La soledad y el aislamiento social son factores clave que influyen en la memoria y el curso del envejecimiento; investigaciones recientes y expertos piden intervención temprana

El mundo envejece a un ritmo acelerado y las estadísticas globales lo dejan claro: la Organización Mundial de la Salud (OMS) prevé que para 2030 una de cada seis personas tendrá 60 años o más, una cifra cercana a 1.400 millones.

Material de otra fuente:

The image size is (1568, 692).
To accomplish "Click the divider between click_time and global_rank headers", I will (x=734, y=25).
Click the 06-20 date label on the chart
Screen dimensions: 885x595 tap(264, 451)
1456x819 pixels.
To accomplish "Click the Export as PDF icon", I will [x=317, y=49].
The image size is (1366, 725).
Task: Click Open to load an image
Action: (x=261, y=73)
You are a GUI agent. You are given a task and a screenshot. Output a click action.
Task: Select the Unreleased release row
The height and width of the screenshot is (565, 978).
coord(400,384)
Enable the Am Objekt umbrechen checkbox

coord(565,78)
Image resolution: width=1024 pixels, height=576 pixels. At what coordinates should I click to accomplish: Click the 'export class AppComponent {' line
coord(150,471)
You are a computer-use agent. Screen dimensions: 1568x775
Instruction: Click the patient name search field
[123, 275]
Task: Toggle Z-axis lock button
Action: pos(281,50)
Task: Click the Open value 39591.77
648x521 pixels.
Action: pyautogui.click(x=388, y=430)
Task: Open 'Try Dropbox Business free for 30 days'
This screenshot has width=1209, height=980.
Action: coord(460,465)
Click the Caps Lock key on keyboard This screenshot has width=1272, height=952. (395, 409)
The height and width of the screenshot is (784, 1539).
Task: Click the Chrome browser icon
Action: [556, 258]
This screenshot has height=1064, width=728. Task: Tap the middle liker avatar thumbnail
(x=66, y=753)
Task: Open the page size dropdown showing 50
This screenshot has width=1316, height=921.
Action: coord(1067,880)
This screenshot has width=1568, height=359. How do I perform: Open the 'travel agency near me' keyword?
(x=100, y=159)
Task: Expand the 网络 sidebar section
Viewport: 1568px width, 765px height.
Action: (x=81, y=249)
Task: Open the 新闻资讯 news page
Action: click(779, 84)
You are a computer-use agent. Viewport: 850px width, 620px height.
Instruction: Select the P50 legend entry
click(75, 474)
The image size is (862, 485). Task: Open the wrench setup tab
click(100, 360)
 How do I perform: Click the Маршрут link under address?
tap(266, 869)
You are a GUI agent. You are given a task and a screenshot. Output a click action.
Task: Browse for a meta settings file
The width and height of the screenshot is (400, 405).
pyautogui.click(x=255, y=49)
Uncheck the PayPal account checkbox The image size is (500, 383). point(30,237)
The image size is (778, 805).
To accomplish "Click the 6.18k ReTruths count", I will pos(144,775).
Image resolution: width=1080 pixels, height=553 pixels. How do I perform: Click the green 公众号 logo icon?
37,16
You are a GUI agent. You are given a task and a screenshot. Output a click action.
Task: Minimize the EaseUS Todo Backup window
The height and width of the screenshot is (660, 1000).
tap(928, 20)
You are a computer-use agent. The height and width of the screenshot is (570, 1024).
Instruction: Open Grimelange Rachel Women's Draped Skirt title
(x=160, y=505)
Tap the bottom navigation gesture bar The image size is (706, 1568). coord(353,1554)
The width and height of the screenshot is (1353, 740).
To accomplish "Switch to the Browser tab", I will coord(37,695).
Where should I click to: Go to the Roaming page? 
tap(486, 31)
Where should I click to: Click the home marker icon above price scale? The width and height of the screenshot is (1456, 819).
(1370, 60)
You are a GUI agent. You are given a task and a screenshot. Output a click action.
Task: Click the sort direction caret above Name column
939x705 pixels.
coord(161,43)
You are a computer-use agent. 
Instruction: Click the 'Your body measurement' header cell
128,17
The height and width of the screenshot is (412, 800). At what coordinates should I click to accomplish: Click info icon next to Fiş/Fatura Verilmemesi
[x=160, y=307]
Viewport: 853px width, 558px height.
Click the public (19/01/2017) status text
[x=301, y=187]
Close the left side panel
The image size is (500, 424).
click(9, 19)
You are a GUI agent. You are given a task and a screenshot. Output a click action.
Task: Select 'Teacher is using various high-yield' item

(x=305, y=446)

En España, por ejemplo, la población mayor de 65 años ya representaba más del 19% en enero de 2026, lo que plantea desafíos sanitarios y sociales. Entre ellos, la soledad y el aislamiento social emergen como problemas que trascienden lo emocional y inciden directamente en la salud física y cognitiva.
La dimensión social del envejecimiento
La presencia de más personas en edades avanzadas no implica automáticamente redes de apoyo más sólidas. Según expertos como Luis Carlos Venegas Sanabria, de la Universidad de Rosario (Colombia), muchos envejecen sin una red cercana, lo que obliga a repensar los vínculos sociales. Propuestas como el cohousing o los modelos de senior living buscan crear entornos compartidos donde las personas mayores mantengan contactos habituales. Estas alternativas funcionan como herramientas prácticas para reforzar la participación y reducir la vulnerabilidad asociada a la fragilidad social.
Distinguiendo conceptos: soledad versus aislamiento
Es clave diferenciar soledad de aislamiento social. La soledad es una experiencia subjetiva: alguien puede sentirse solo aun teniendo una familia numerosa o amigos. En cambio, el aislamiento social describe una limitación objetiva para participar en actividades o mantener contactos, por motivos logísticos, físicos o cognitivos. Ambos fenómenos se solapan pero no son sinónimos, y cada uno exige respuestas específicas desde la salud pública y la atención primaria.
Consecuencias para la cognición
La relación entre interacción social y funcionamiento cognitivo es bidireccional. La soledad puede favorecer la aparición de problemas cognitivos y, a la inversa, el deterioro cognitivo puede conducir al retraimiento social. Este círculo vicioso incrementa el riesgo de trastornos afectivos como la depresión y acelera el declive funcional. Por ello, es importante identificar tanto la sensación de soledad como las barreras materiales que impiden la socialización.
Qué dicen los estudios y qué implicaciones tienen
La literatura reciente aporta datos contundentes. En 2026 se publicó un estudio con 13.782 mujeres y 6.406 hombres que analizó cómo la concurrencia de aislamiento social y soledad se relacionaba con la probabilidad de un envejecimiento saludable. Los resultados mostraron que, especialmente en mujeres, la coexistencia de ambos factores se asoció con una probabilidad notablemente menor de mantener salud en la vejez, lo que subraya la necesidad de redes de apoyo más allá del control de factores de riesgo clásicos.
Investigación sobre memoria y seguimiento
En un trabajo con fuerte implicación española publicado en Aging & Mental Health, Venegas y su equipo —con investigadores de la Universidad de Valencia y la Universidad de Navarra— evaluaron el vínculo entre soledad y la evolución de la memoria. Excluyeron a personas con demencia y partieron de la premisa de que la memoria tiende a declinar con la edad; lo determinante es la velocidad y la magnitud de ese descenso. Tras seis años de seguimiento de más de 10.000 participantes, observaron que quienes reportaban una alta sensación de soledad iniciaban el seguimiento desde un nivel de memoria más bajo y, aunque la pendiente de declive fue similar, terminaron con peor rendimiento global.
Interpretación y lecciones
Estos hallazgos sugieren que la soledad puede dejar un rastro temprano en las funciones cognitivas, de modo que intervenir solo en la vejez podría ser insuficiente para restaurar el daño. Los autores y expertos coinciden en que la evaluación de la soledad debe incorporar a consultas en edades intermedias y no limitarse a la atención geriátrica.
Recomendaciones prácticas
Desde la práctica clínica y las políticas públicas se recomienda promover redes sociales extendidas que incluyan amigos y grupos con intereses comunes, fomentar iniciativas como el cohousing, y entrenar a profesionales para detectar soledad y aislamiento en pacientes de todas las edades. En definitiva, atender la dimensión social es tan esencial como controlar la presión arterial o el colesterol cuando el objetivo es preservar la memoria y la calidad de vida en el envejecimiento.
Conclusión
La evidencia y la voz de especialistas como Venegas señalan que la soledad y el aislamiento social son determinantes del curso cognitivo en la vejez. Actuar temprano, diseñar entornos sociales inclusivos y evaluar estas condiciones en consultas médicas son pasos imprescindibles para mitigar su impacto y promover un verdadero envejecimiento saludable.